[Click-target data]
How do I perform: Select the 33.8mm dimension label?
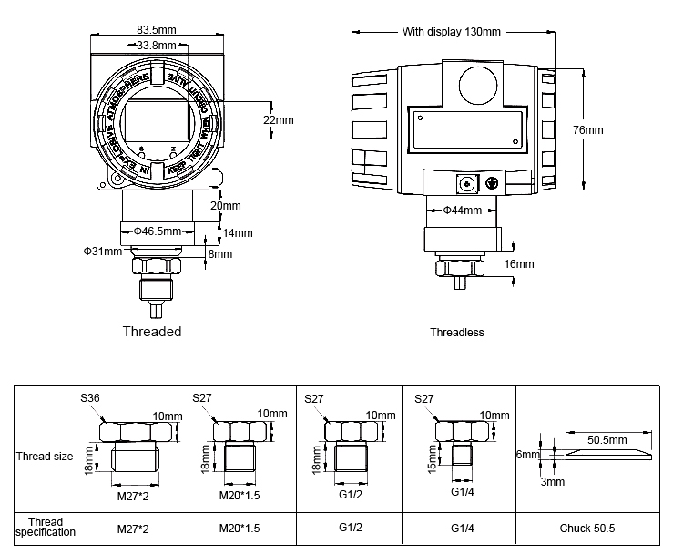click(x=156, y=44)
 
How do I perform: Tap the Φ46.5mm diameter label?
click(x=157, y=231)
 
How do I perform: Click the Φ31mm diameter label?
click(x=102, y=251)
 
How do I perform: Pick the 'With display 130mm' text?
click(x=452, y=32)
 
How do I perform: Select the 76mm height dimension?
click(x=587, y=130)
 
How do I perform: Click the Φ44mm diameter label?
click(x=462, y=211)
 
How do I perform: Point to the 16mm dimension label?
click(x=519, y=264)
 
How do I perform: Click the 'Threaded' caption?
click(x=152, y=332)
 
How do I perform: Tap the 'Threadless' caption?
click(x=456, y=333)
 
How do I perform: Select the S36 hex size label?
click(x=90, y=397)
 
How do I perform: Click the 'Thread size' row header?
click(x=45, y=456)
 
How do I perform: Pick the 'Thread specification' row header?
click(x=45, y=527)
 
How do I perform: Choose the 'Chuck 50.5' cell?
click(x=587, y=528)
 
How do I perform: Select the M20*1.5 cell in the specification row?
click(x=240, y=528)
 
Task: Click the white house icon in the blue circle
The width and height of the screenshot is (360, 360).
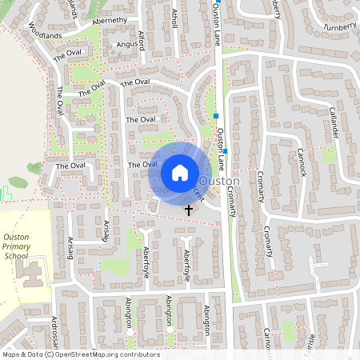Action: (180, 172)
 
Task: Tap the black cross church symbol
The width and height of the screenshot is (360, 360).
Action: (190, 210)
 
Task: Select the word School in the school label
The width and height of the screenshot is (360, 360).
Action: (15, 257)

--

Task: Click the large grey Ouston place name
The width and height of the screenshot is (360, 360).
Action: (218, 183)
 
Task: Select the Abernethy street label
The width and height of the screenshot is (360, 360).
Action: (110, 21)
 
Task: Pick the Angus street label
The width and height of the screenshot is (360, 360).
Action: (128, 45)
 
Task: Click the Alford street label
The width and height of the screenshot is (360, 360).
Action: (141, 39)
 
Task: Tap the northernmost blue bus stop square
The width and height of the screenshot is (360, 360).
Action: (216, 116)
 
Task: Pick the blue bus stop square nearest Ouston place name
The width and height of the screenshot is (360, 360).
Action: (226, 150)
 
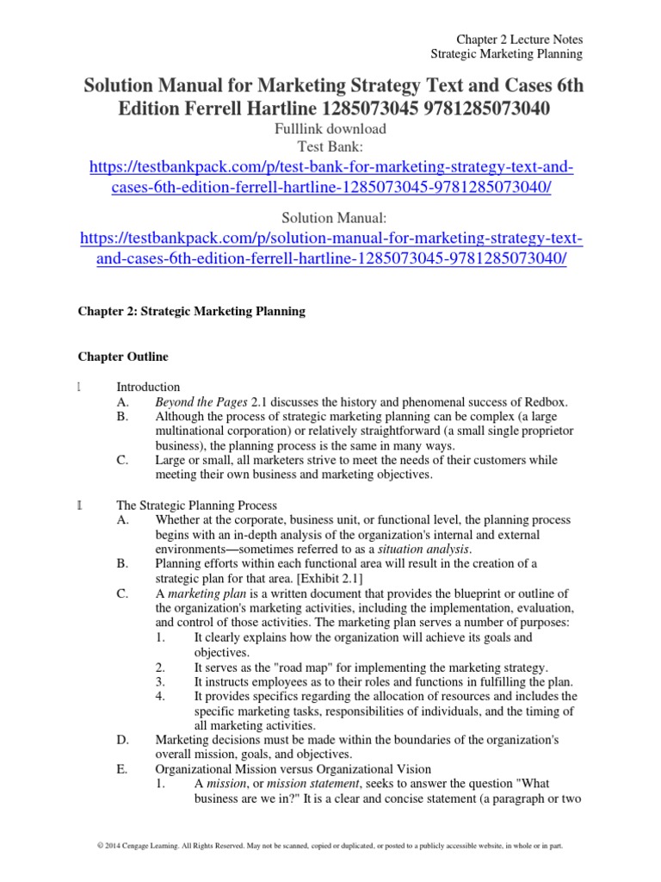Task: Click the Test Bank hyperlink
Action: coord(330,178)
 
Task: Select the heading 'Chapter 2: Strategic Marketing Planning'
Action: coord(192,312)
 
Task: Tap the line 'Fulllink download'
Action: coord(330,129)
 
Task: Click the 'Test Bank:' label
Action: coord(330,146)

Task goal: Please write out the entries again, requests included, starting with the line that contains "How do I perform: Click the 'Threaded'" and going on through the line that contains "click(x=240, y=528)", with every coordinate in the answers shifted up by 68.

Expected answer:
How do I perform: Click the 'Threaded' caption?
click(x=220, y=400)
 
How do I perform: Tap the 'Threadless' caption?
click(x=524, y=401)
 
How do I perform: Select the S36 hex size label?
click(x=158, y=465)
 
How do I perform: Click the 'Thread size' row header?
click(x=113, y=524)
 
How do I perform: Pick the 'Thread specification' row header?
click(x=113, y=595)
 
How do I perform: Choose the 'Chuck 50.5' cell?
click(x=655, y=596)
 
How do I perform: Select the M20*1.5 cell in the specification row?
click(x=308, y=596)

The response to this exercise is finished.